_Data to examine_.
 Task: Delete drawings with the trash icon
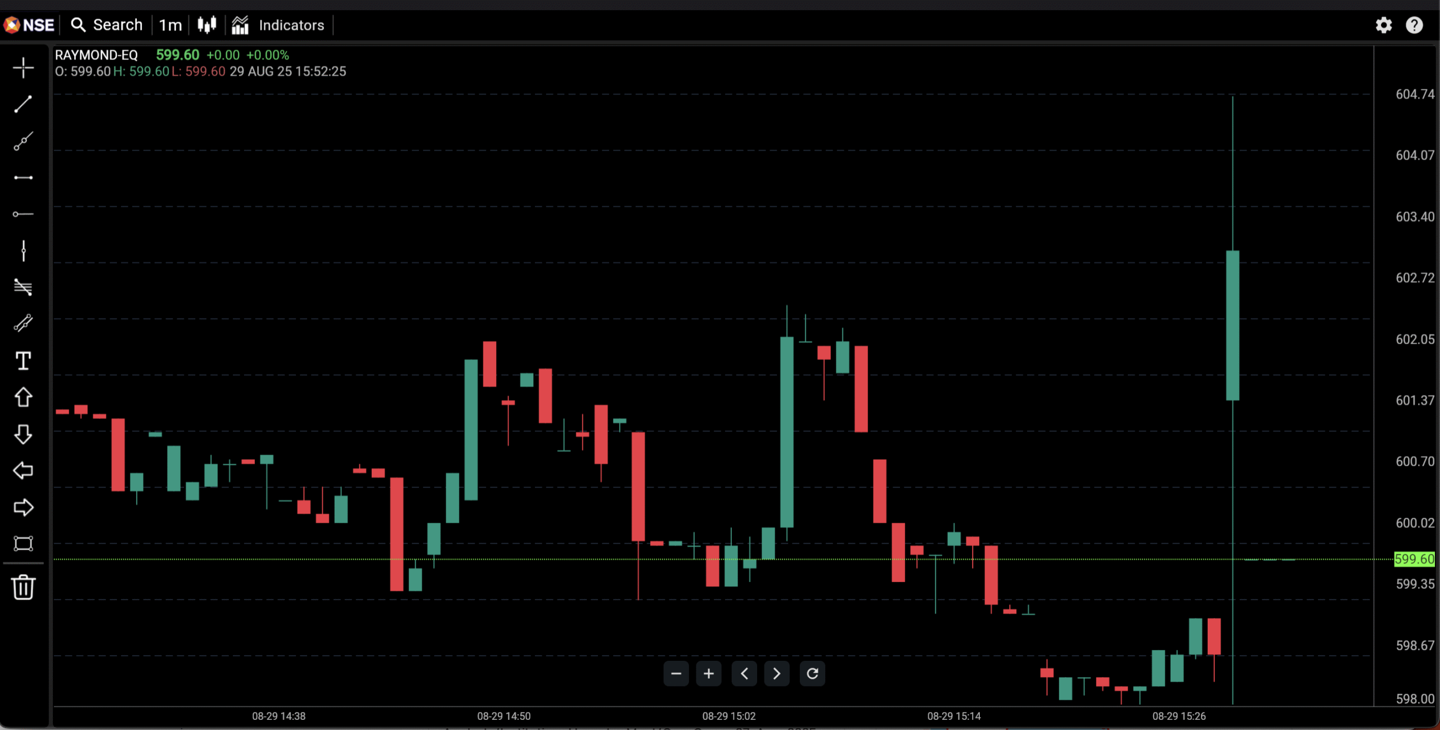click(x=23, y=587)
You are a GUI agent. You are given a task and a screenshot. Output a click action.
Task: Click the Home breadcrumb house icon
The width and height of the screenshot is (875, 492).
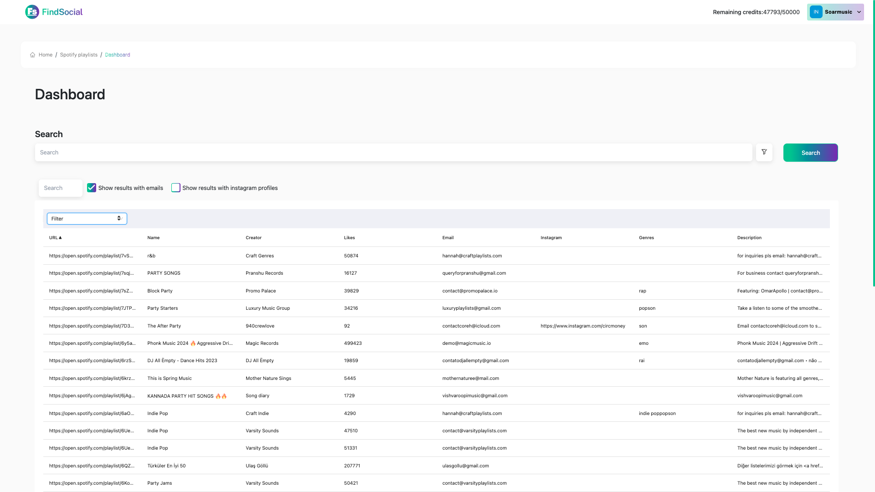[x=32, y=55]
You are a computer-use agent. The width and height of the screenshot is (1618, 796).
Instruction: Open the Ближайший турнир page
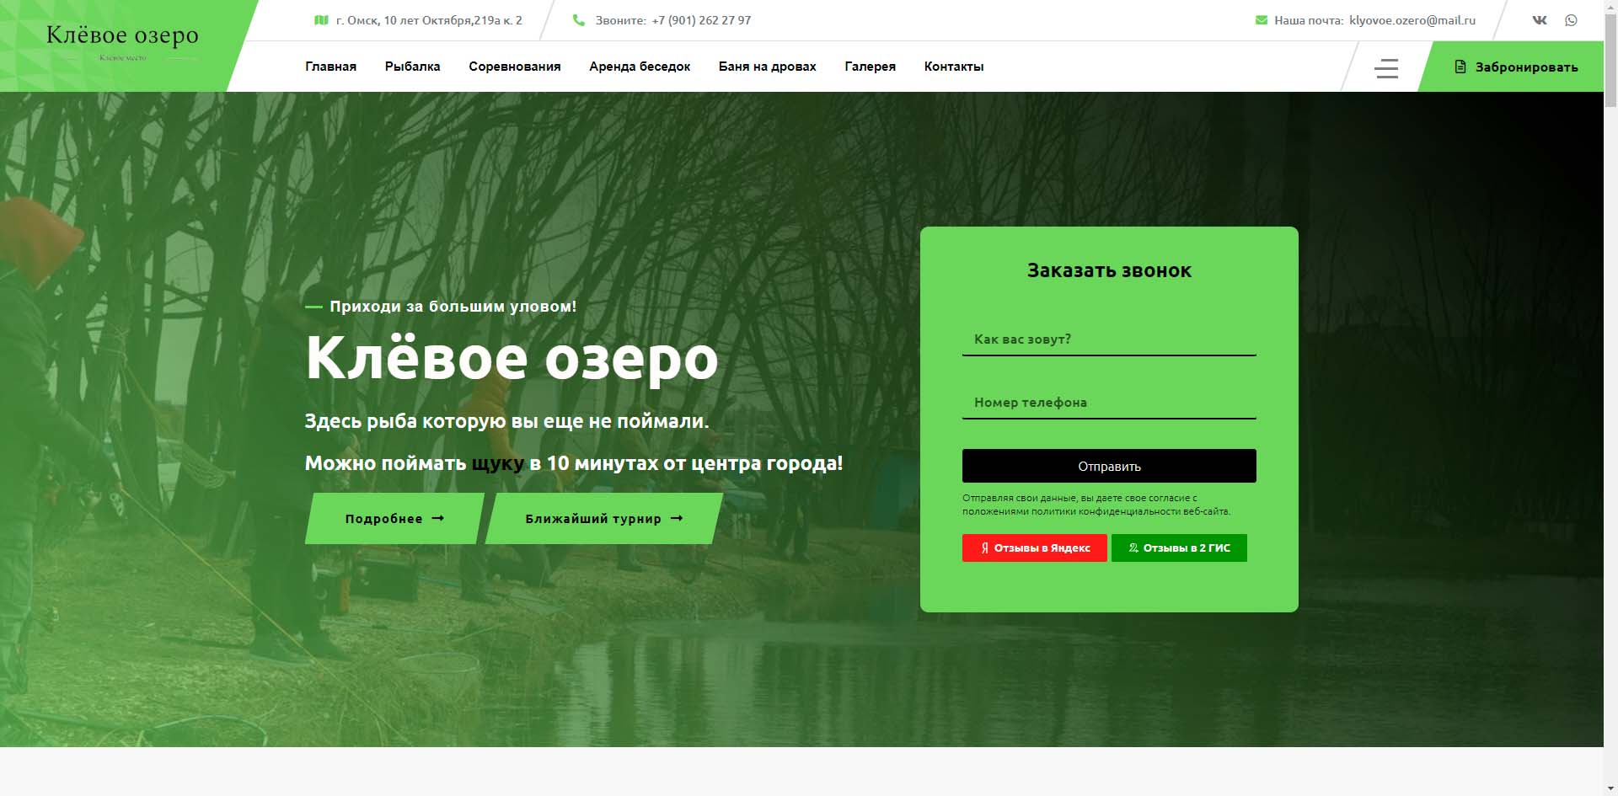pos(601,518)
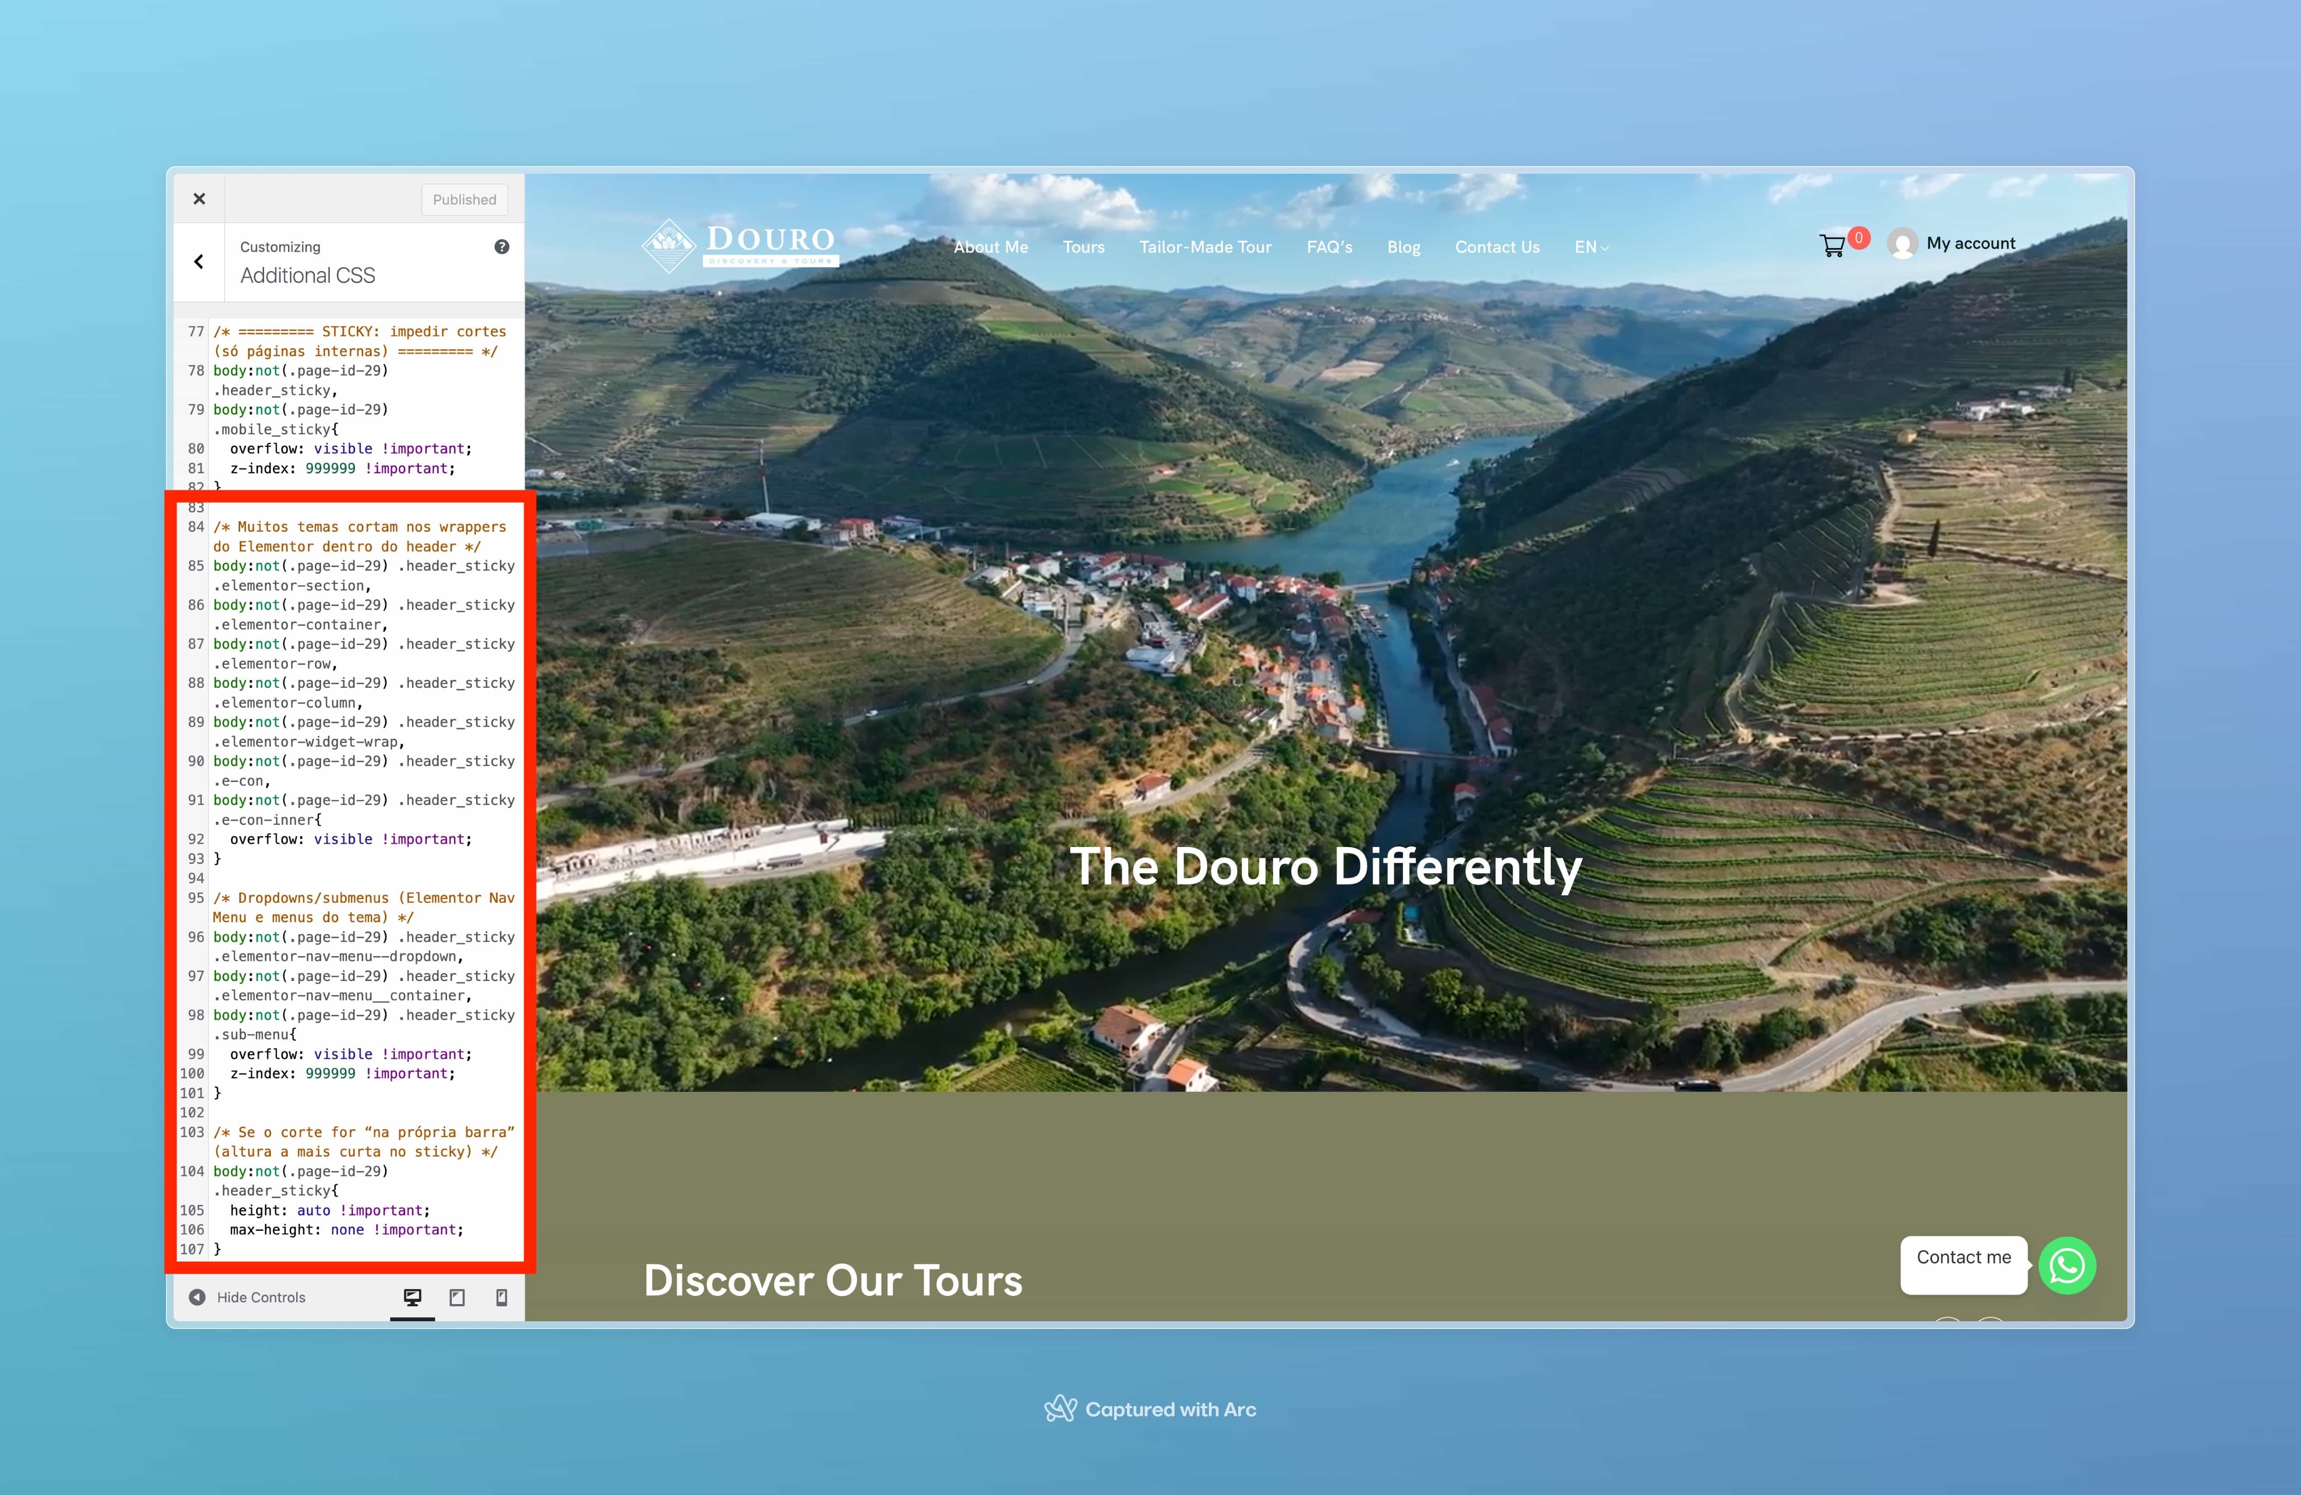Click the Hide Controls collapse arrow
The image size is (2301, 1495).
197,1297
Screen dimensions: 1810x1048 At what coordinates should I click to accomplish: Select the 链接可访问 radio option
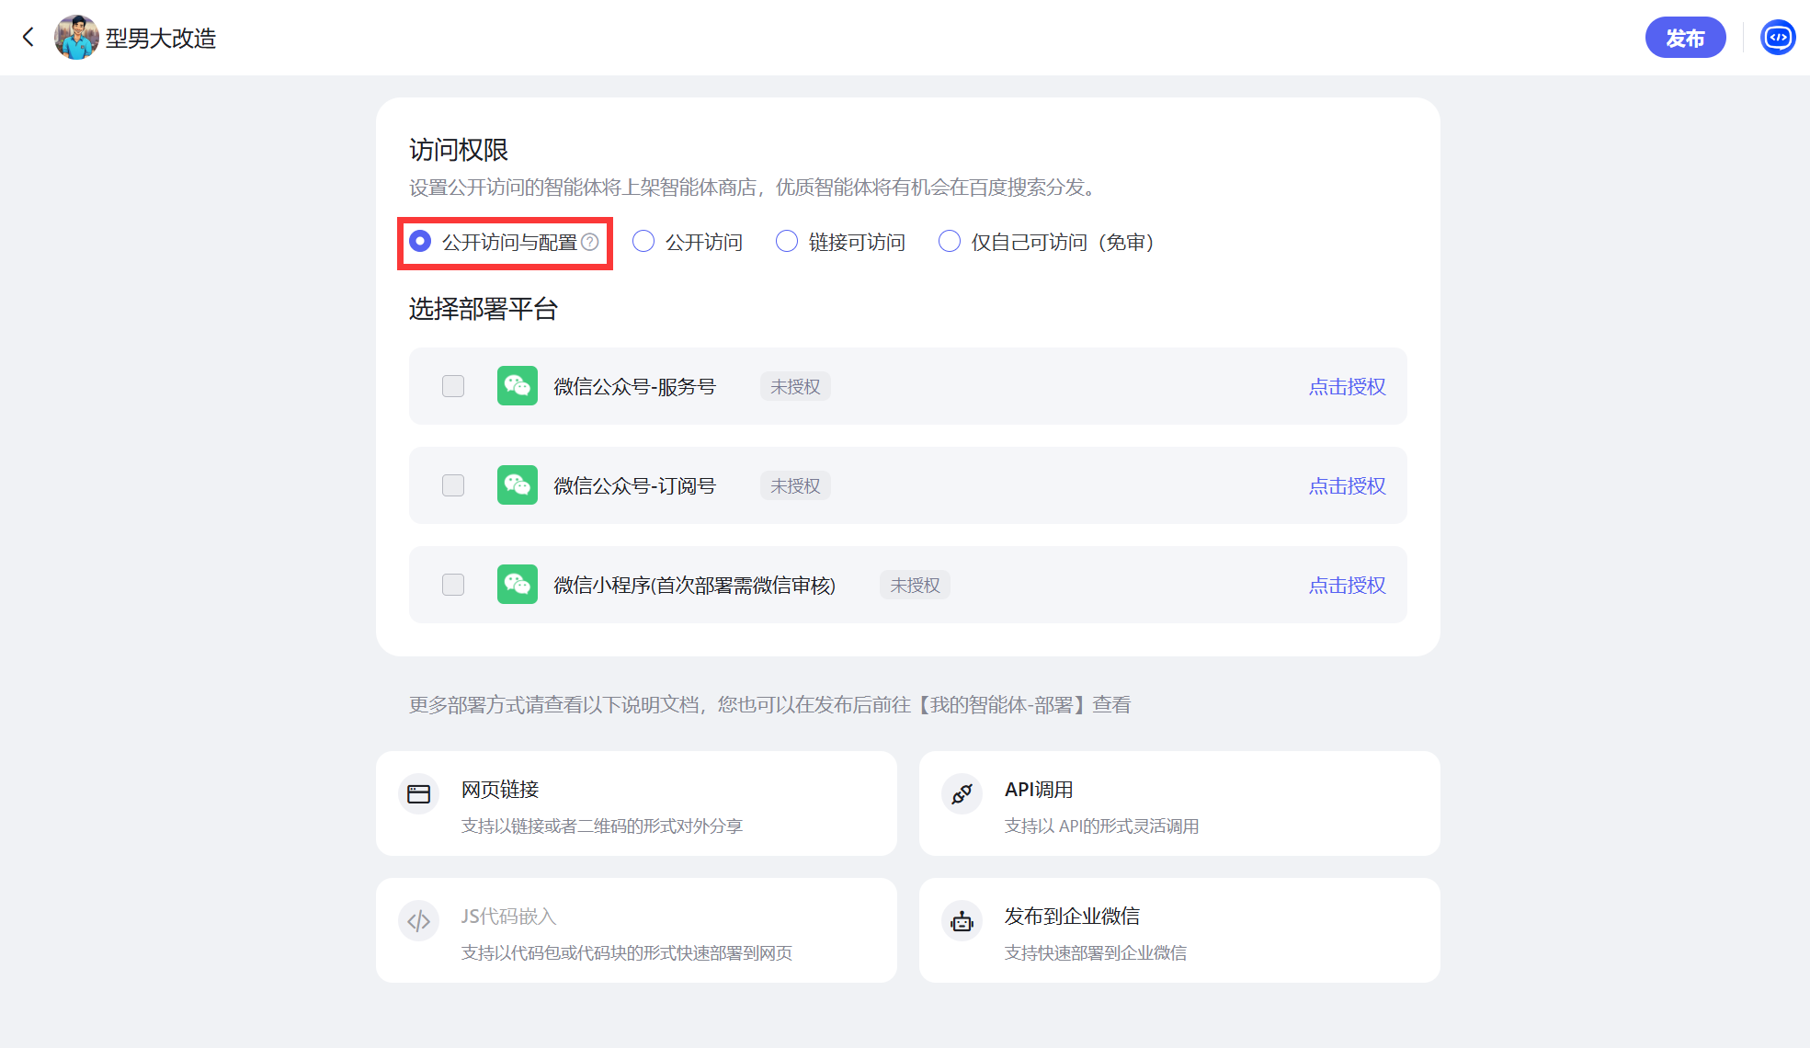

_Exercise directions_.
Wherever the string "agent" turns up in the material, copy the whole line.

_Written answer_.
You are a GUI agent. You are given a task and a screenshot. Output a click action.
You are a computer-use agent. The width and height of the screenshot is (1618, 796).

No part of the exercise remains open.